Nasza Loteria NaM - pasek na kartach artykułów

Wielkanoc, jakiej już nie ma... Zapomniane zwyczaje i tradycje

Katarzyna Ponikowska
Przełom lat 20. i 30. XX w., kościół św. Mikołaja w Chrzanowie. Kaplica św. Stanisława, w której umieszczono Grób Pański. Gipsowa figura Pana Jezusa jest używana w tej parafii do dnia dzisiejszego. Przy grobie pełnili wartę strażacy w mundurach galowych.
Przełom lat 20. i 30. XX w., kościół św. Mikołaja w Chrzanowie. Kaplica św. Stanisława, w której umieszczono Grób Pański. Gipsowa figura Pana Jezusa jest używana w tej parafii do dnia dzisiejszego. Przy grobie pełnili wartę strażacy w mundurach galowych. archiwum rodzinnego państwa Kantorów
Zasłanianie w domu luster, obmywanie się w źródełku, sianie kapusty czy ściganie się furmankami Wiele zwyczajów, bez których Wielkanoc kiedyś by się nie odbyła, jest dziś zapomnianych

Kiedyś przygotowania do świąt wielkanocnych zaczynały się już jesienią poprzedniego roku. Zbierało się trawy i rośliny do ozdobienia palm, które wykonywało się własnoręcznie. - Rośliny barwiono na różne kolory lub zostawiano ich naturalną barwę. Wykonywało się też polskie kwiaty z bibuły, robiono frędzelki i tak przygotowaną palmę niesiono do kościoła na sumę w Niedzielę Palmową - mówi Kamil Bogusz, historyk z Chrzanowa.

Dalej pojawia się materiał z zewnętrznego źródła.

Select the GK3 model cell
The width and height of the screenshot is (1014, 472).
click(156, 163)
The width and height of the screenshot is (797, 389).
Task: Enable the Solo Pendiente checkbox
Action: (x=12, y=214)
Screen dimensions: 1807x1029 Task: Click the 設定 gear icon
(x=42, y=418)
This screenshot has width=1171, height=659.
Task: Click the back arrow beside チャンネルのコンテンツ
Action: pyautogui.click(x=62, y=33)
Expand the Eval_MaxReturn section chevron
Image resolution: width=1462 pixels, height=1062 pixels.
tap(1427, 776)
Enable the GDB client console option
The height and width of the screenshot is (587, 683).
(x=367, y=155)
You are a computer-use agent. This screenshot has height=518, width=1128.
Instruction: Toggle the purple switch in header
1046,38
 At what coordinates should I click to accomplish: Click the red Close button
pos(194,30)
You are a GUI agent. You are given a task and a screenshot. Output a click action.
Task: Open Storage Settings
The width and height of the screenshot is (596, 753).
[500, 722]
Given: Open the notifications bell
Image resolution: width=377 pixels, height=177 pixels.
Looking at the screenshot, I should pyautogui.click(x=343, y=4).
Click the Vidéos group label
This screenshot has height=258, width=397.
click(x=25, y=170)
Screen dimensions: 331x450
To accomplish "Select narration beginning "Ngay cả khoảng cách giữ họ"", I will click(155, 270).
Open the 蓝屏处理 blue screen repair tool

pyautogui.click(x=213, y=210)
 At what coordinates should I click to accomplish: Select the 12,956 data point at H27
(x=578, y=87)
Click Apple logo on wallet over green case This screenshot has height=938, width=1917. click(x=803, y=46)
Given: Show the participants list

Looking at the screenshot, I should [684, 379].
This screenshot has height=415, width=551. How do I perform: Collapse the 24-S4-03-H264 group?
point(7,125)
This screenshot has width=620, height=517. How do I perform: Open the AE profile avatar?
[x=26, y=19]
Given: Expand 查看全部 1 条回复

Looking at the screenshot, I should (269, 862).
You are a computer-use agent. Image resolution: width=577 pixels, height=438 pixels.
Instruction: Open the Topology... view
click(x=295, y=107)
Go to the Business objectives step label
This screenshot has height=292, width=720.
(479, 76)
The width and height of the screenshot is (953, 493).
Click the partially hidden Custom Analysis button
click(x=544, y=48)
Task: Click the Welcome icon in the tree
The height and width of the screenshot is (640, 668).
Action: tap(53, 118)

Wielkanocne uroczystości zaczynały się tak naprawdę w nocy z Wielkiego Czwartku na Wielki Piątek. Mieszkańcy wracający z czuwania w Wolbromiu szli do pobliskiej Koziny. Pod pagórkiem, na którym była kaplica Najświętszej Marii Panny, znajdowały się dwa źródełka, które miały cudowne właściwości. - Kto się obmył wtedy w tej wodzie, zmywał z siebie wszystkie choroby, grzechy. Można też było nabrać wodę do naczynia, ale żeby zachowała swoje właściwości, trzeba było iść do domu w milczeniu i nie odwracać się za siebie - wspomina Henryka Rogal z Wolbromia. - Biegałyśmy tak z koleżankami. Chciałyśmy być piękne i długo młode - dodaje.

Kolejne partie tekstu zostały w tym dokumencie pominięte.